Myths about teaching Sunday School Myth #2: You have to have your faith all figured out Myth Busted! It’s ok if you don’t have your faith figured out, because it means you are still growing. And teaching children about God can even help you grow in your faith. Do take time to pray and ask for guidance if something stumps you.
Myths about teaching Sunday School Myth #3: You have to have all the answers the to the questions children may ask you Myth Busted! It is impossible to predict what kind of questions children will ask you. But, if you have an answer, go ahead and share it! If you don’t have an answer tell them so. You can also turn the question around and ask them what they think. You will be surprised to hear what they have to say.
Children’s Faith Development: ClassFaith StageWhat to expect Preschool Class (ages 3-5) Will mix fantasy and reality together; imagination is formed; unable to think abstractly Faith is developed through stories, images, people, and experiences. Preschool children will need something to touch, taste, feel, and see to go with the Bible story. Children will be egocentric. They will have difficulty seeing from other’s perspective. Elementary Classes (ages 6-11) Understands stories literally; still thinks in concrete ways; able to step back from story to find overarching meaning They are sorting out real from make-believe. They will be interested to know that people in the Bible were real and not characters from a story or superheroes. Children can imagine other’s feelings and perspective. Children can find the “moral of the story” Pair abstract ideas with concrete actions (i.e. explaining love with hugs)
Prayer with Children Teaching children how to pray is one of the greatest ways we can help them form their faith. There are many different ways to pray and types of prayer to use, and the following slides offer some suggestions. Experiment or stick to what you are comfortable with. Variety is great. And if you aren’t comfortable with any of these types of prayer, you can bring one in that is already printed. What is important is that children see adults pray so they can follow the example.

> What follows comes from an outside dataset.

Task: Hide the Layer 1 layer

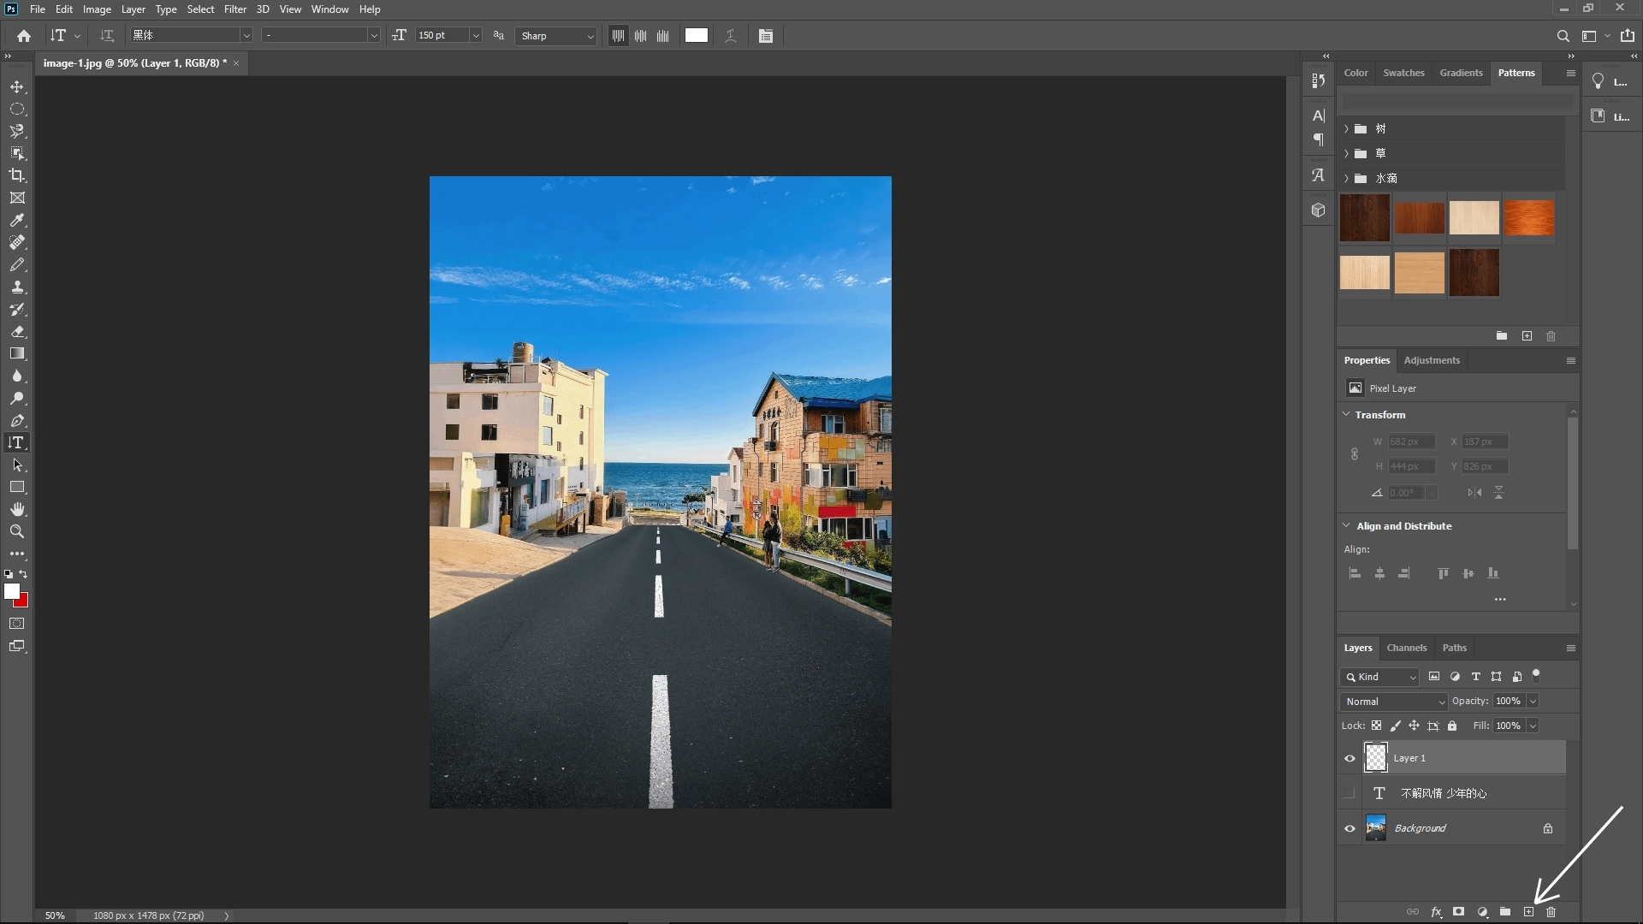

The Alphabet Prayer Pick a letter from the alphabet and ask them to think of something that starts with that letter to be thankful for. Then say a quick prayer thanking God for all the things they said. “Dear God, thank you for apples, Alice, alligators, and everything that starts with the letter ‘A.’ Amen.”
The Echo Prayer Say a simple prayer with simple words in small parts, so that children can repeat what you say. You will need to tell them to repeat after you. “ Dear God (dear God), thank you for this day (thank you…), and thank you (and thank…) for loving us (for loving…). Amen (Amen).”
Teacher Led Prayer You can say a prayer out loud for the children, using your own words. Just keep it short so they don’t lose interest (kids have short attention spans) and use words they will understand.
Fill in the Blank Prayer This kind of prayer is more for the older students. With heads bowed and eyes closed, you start them off with a sentence and the class fills in the blank. You can go in rounds so everyone says something, or they can speak over each other. Both are fine. Here is a simple format, but you can use your own. “Lord God, we thank you for ______________. Please help us with________________. We love you because __________. In Jesus’ name, Amen.”
The Teaspoon (tsp) Prayer The Teaspoon Prayer uses “tsp” as a guide to praying. The letters stand for Thank, Sorry, and Please. You can use this prayer like the Fill in the Blank Prayer, letting the children finish the sentences starting with “Thank you for… I’m sorry that…Please…” Or you can make it conversational like the Alphabet Prayer by listening to their “tsp” prayer requests, and then saying an overarching prayer at the end.
The Important Stuff God is already present with you in that classroom. Prayer goes a long way. The kids are all children of God and so are you. How you treat the children and act in front of them will teach them as much about faith as the actual curriculum. Show them love, grace, kindness, and patience in what you do and say.
You Got This! Thank you again for serving Central’s children in Sunday School! Just by volunteering, you have already taught the children that they are loved and are important. Just let the Holy Spirit flow and let prayer guide you, and you’re going to be great!